Stored records
- Opening Delimiter -

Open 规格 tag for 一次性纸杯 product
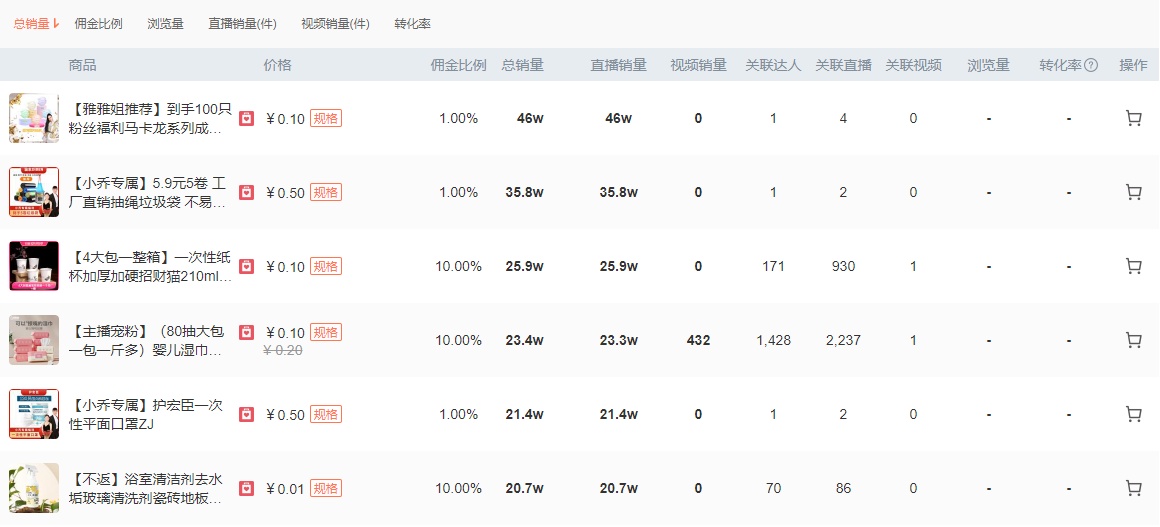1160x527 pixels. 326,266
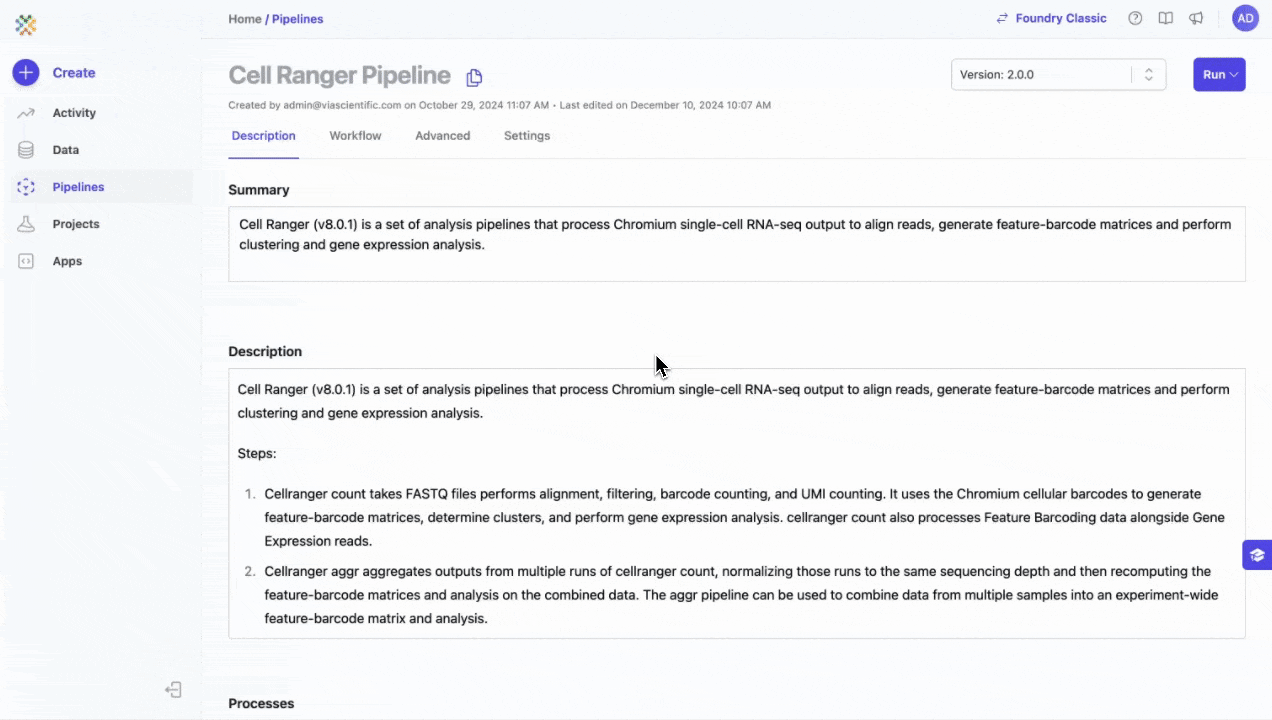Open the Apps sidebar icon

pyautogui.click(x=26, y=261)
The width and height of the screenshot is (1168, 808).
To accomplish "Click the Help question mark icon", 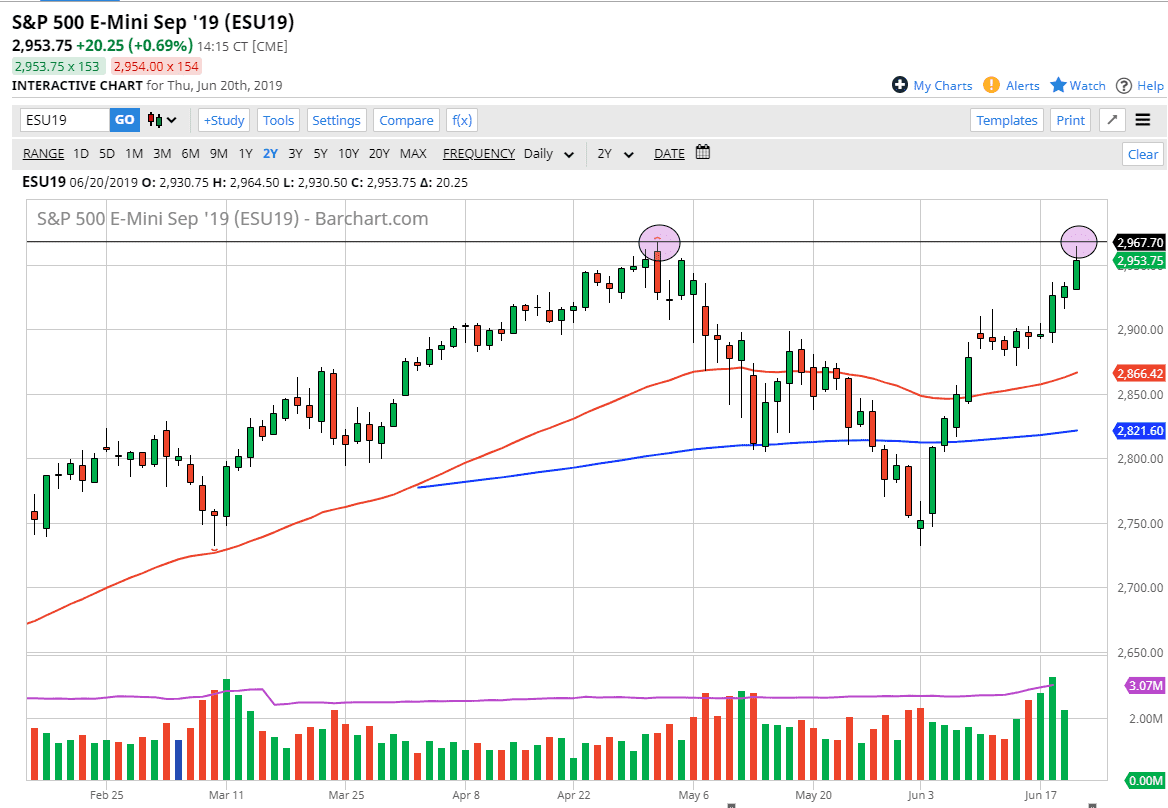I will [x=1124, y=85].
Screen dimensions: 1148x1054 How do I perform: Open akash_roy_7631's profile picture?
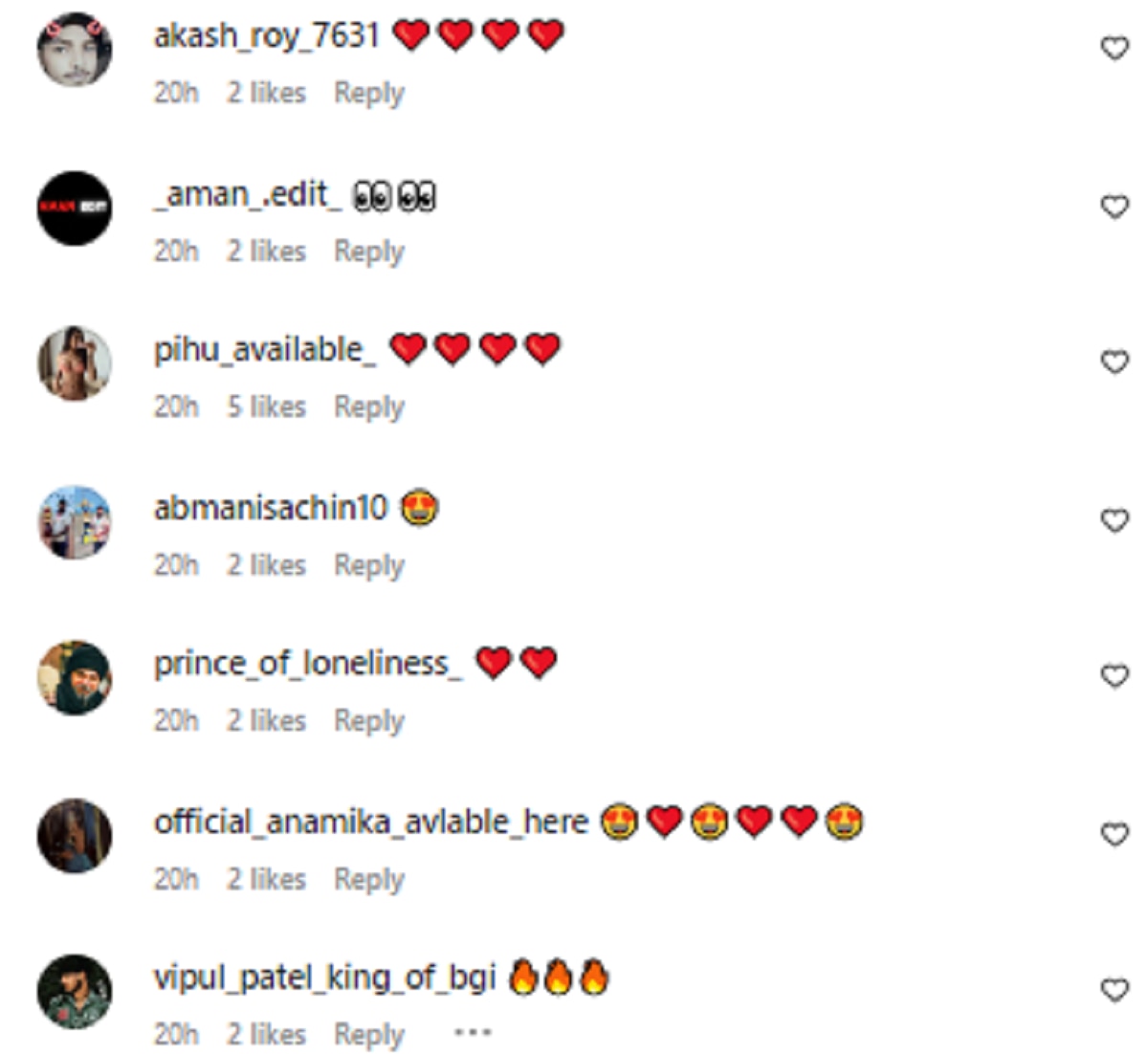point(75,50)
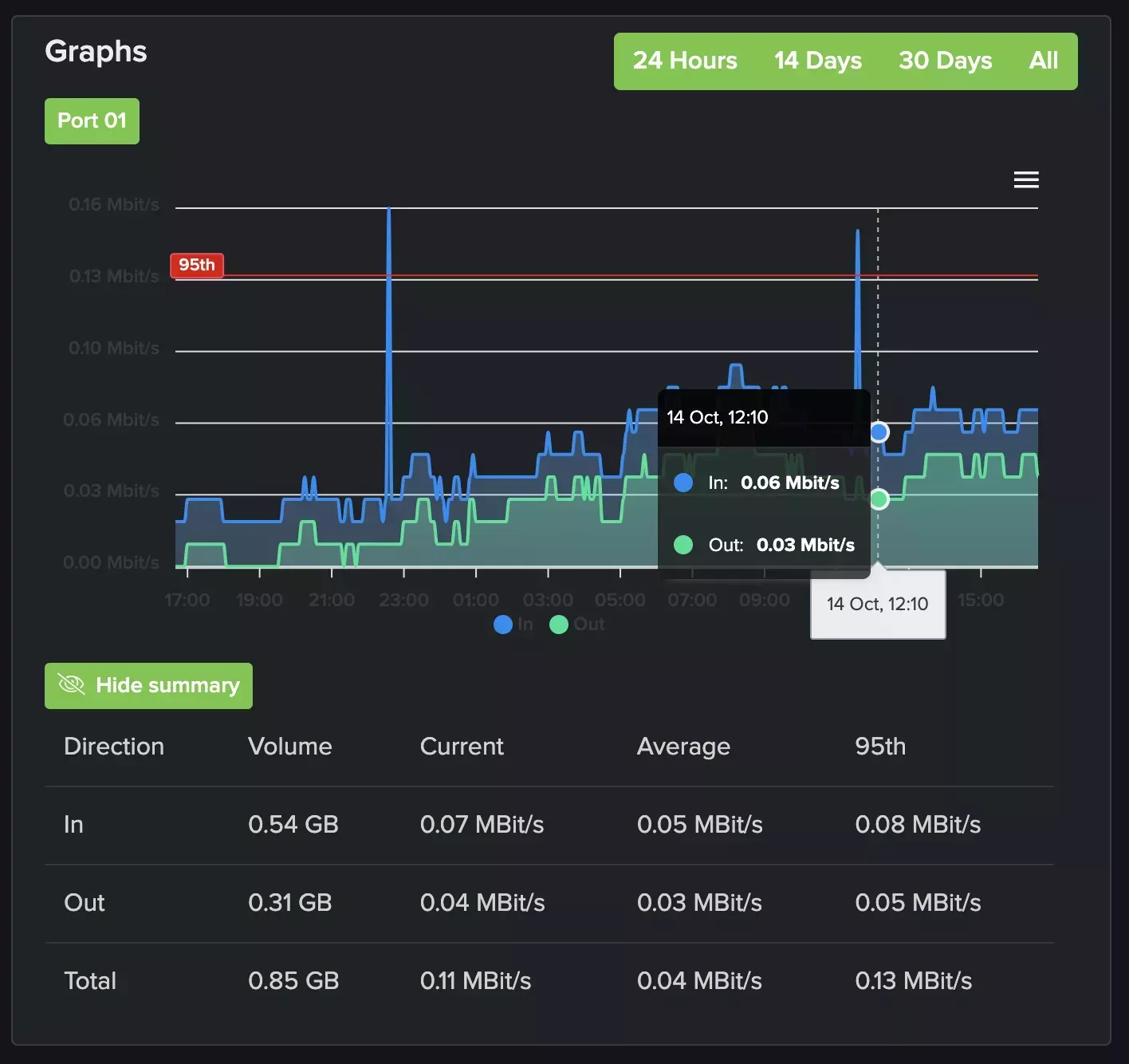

- Closing Delimiter -

Leave every picture out, and repeat exactly the lines from the one containing "Screen dimensions: 1148x1054" through the last line of the entries, both ends included.

▶ **OUTPUT OF THE TASK**:
Screen dimensions: 1148x1054 How do I perform: Open akash_roy_7631's profile picture?
point(75,50)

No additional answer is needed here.